**Details zur Aufgabe:**
Bring alle Einträge unten in eine Markdown-Tabelle mit den Spalten „Nummer“ und „Zeile“. Dabei bekommt jede Zeile eine fortlaufende Nummer, und leere Zeilen lässt du weg.

**Material zur Übung:**
+-------+

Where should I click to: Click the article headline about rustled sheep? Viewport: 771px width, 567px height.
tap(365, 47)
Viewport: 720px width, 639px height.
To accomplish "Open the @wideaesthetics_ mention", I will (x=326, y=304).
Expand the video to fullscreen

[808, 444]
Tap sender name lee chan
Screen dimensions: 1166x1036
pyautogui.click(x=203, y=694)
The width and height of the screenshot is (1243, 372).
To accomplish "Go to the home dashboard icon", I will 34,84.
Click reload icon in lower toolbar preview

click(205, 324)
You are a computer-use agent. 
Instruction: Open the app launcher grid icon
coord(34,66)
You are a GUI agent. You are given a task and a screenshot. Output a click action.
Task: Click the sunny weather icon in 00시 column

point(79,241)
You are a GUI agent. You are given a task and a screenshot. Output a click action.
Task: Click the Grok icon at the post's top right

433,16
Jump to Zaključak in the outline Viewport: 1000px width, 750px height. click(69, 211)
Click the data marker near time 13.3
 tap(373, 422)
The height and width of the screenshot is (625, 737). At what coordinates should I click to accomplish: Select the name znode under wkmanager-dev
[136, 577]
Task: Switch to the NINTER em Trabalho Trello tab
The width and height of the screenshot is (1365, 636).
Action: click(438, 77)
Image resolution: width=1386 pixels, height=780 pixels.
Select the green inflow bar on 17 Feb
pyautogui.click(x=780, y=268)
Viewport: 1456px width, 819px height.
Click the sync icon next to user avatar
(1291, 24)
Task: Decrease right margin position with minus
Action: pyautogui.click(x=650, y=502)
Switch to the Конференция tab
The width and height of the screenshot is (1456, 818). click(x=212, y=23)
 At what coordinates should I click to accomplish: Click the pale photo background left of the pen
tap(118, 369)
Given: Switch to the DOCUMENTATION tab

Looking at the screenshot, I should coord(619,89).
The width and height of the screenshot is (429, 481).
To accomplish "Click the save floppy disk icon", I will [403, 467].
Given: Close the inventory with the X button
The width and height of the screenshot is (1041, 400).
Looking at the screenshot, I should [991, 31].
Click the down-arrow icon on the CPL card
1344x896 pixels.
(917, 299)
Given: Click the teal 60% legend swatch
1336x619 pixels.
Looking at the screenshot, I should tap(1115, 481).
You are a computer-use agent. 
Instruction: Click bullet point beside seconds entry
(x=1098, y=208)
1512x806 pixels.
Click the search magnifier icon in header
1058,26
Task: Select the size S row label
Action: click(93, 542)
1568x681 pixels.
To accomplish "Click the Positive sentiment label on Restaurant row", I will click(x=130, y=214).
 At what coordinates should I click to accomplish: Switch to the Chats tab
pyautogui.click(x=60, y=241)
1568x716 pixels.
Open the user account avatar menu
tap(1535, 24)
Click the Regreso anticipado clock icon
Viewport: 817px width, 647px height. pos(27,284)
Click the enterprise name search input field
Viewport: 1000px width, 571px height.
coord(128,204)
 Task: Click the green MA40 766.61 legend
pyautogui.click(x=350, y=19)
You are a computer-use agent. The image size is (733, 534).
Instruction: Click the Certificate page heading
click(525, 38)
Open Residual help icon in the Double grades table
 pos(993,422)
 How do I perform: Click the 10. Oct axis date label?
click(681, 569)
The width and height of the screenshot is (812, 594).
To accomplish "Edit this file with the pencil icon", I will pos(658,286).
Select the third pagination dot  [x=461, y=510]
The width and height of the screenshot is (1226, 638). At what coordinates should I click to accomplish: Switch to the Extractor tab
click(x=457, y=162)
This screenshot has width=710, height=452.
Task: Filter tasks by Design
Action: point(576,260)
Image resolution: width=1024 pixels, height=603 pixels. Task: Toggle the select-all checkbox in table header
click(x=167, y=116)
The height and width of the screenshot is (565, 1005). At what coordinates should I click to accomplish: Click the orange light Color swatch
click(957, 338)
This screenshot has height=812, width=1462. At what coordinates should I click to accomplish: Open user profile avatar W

+-------+

**Lösung zur Aufgabe:**
| Nummer | Zeile |
|---|---|
| 1 | Where should I click to: Click the article headline about rustled sheep? Viewport: 771px width, 567px height. |
| 2 | tap(365, 47) |
| 3 | Viewport: 720px width, 639px height. |
| 4 | To accomplish "Open the @wideaesthetics_ mention", I will (x=326, y=304). |
| 5 | Expand the video to fullscreen |
| 6 | [808, 444] |
| 7 | Tap sender name lee chan |
| 8 | Screen dimensions: 1166x1036 |
| 9 | pyautogui.click(x=203, y=694) |
| 10 | The width and height of the screenshot is (1243, 372). |
| 11 | To accomplish "Go to the home dashboard icon", I will 34,84. |
| 12 | Click reload icon in lower toolbar preview |
| 13 | click(205, 324) |
| 14 | You are a computer-use agent.  |
| 15 | Instruction: Open the app launcher grid icon |
| 16 | coord(34,66) |
| 17 | You are a GUI agent. You are given a task and a screenshot. Output a click action. |
| 18 | Task: Click the sunny weather icon in 00시 column |
| 19 | point(79,241) |
| 20 | You are a GUI agent. You are given a task and a screenshot. Output a click action. |
| 21 | Task: Click the Grok icon at the post's top right |
| 22 | 433,16 |
| 23 | Jump to Zaključak in the outline Viewport: 1000px width, 750px height. click(69, 211) |
| 24 | Click the data marker near time 13.3 |
| 25 |  tap(373, 422) |
| 26 | The height and width of the screenshot is (625, 737). At what coordinates should I click to accomplish: Select the name znode under wkmanager-dev |
| 27 | [136, 577] |
| 28 | Task: Switch to the NINTER em Trabalho Trello tab |
| 29 | The width and height of the screenshot is (1365, 636). |
| 30 | Action: click(438, 77) |
| 31 | Image resolution: width=1386 pixels, height=780 pixels. |
| 32 | Select the green inflow bar on 17 Feb |
| 33 | pyautogui.click(x=780, y=268) |
| 34 | Viewport: 1456px width, 819px height. |
| 35 | Click the sync icon next to user avatar |
| 36 | (1291, 24) |
| 37 | Task: Decrease right margin position with minus |
| 38 | Action: pyautogui.click(x=650, y=502) |
| 39 | Switch to the Конференция tab |
| 40 | The width and height of the screenshot is (1456, 818). click(x=212, y=23) |
| 41 |  At what coordinates should I click to accomplish: Click the pale photo background left of the pen |
| 42 | tap(118, 369) |
| 43 | Given: Switch to the DOCUMENTATION tab |
| 44 | Looking at the screenshot, I should coord(619,89). |
| 45 | The width and height of the screenshot is (429, 481). |
| 46 | To accomplish "Click the save floppy disk icon", I will [403, 467]. |
| 47 | Given: Close the inventory with the X button |
| 48 | The width and height of the screenshot is (1041, 400). |
| 49 | Looking at the screenshot, I should [991, 31]. |
| 50 | Click the down-arrow icon on the CPL card |
| 51 | 1344x896 pixels. |
| 52 | (917, 299) |
| 53 | Given: Click the teal 60% legend swatch |
| 54 | 1336x619 pixels. |
| 55 | Looking at the screenshot, I should tap(1115, 481). |
| 56 | You are a computer-use agent.  |
| 57 | Instruction: Click bullet point beside seconds entry |
| 58 | (x=1098, y=208) |
| 59 | 1512x806 pixels. |
| 60 | Click the search magnifier icon in header |
| 61 | 1058,26 |
| 62 | Task: Select the size S row label |
| 63 | Action: click(93, 542) |
| 64 | 1568x681 pixels. |
| 65 | To accomplish "Click the Positive sentiment label on Restaurant row", I will click(x=130, y=214). |
| 66 |  At what coordinates should I click to accomplish: Switch to the Chats tab |
| 67 | pyautogui.click(x=60, y=241) |
| 68 | 1568x716 pixels. |
| 69 | Open the user account avatar menu |
| 70 | tap(1535, 24) |
| 71 | Click the Regreso anticipado clock icon |
| 72 | Viewport: 817px width, 647px height. pos(27,284) |
| 73 | Click the enterprise name search input field |
| 74 | Viewport: 1000px width, 571px height. |
| 75 | coord(128,204) |
| 76 |  Task: Click the green MA40 766.61 legend |
| 77 | pyautogui.click(x=350, y=19) |
| 78 | You are a computer-use agent. The image size is (733, 534). |
| 79 | Instruction: Click the Certificate page heading |
| 80 | click(525, 38) |
| 81 | Open Residual help icon in the Double grades table |
| 82 |  pos(993,422) |
| 83 |  How do I perform: Click the 10. Oct axis date label? |
| 84 | click(681, 569) |
| 85 | The width and height of the screenshot is (812, 594). |
| 86 | To accomplish "Edit this file with the pencil icon", I will pos(658,286). |
| 87 | Select the third pagination dot  [x=461, y=510] |
| 88 | The width and height of the screenshot is (1226, 638). At what coordinates should I click to accomplish: Switch to the Extractor tab |
| 89 | click(x=457, y=162) |
| 90 | This screenshot has width=710, height=452. |
| 91 | Task: Filter tasks by Design |
| 92 | Action: point(576,260) |
| 93 | Image resolution: width=1024 pixels, height=603 pixels. Task: Toggle the select-all checkbox in table header |
| 94 | click(x=167, y=116) |
| 95 | The height and width of the screenshot is (565, 1005). At what coordinates should I click to accomplish: Click the orange light Color swatch |
| 96 | click(957, 338) |
| 97 | This screenshot has height=812, width=1462. At what coordinates should I click to accomplish: Open user profile avatar W |